Activity:
Wherever the word "Task" shows up in the data, report the line it sits in.

____________

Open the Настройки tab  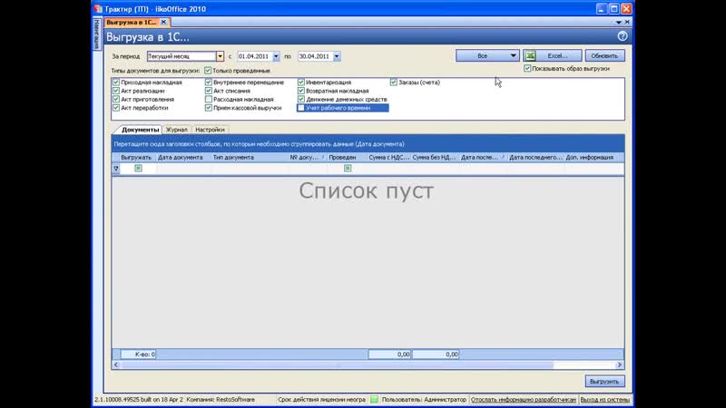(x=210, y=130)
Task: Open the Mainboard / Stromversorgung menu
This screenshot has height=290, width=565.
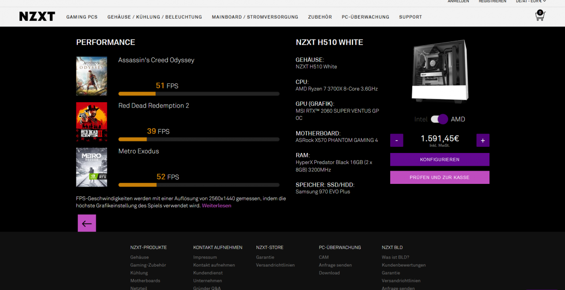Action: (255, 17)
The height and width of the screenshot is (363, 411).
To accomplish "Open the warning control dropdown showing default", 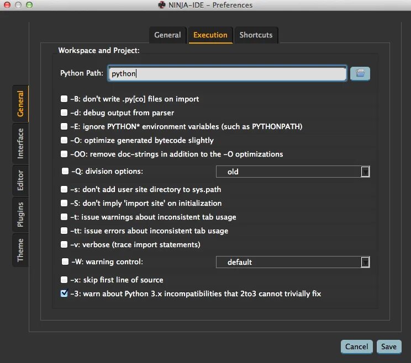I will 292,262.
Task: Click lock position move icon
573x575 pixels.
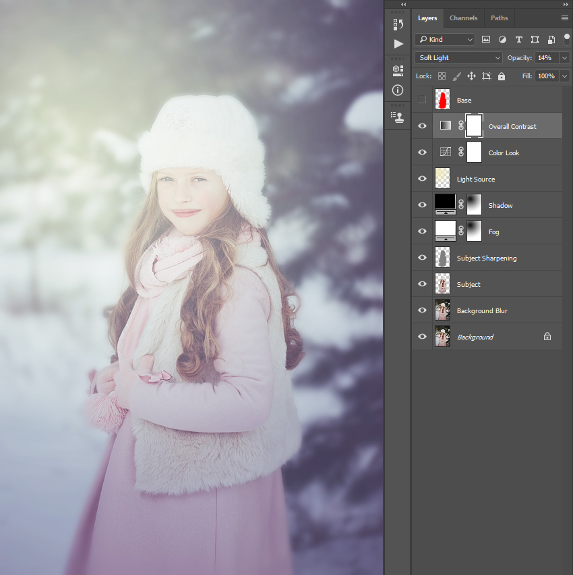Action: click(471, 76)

____________

Answer:
Task: Open the Mainboard / Stromversorgung menu
Task: Click lock position move icon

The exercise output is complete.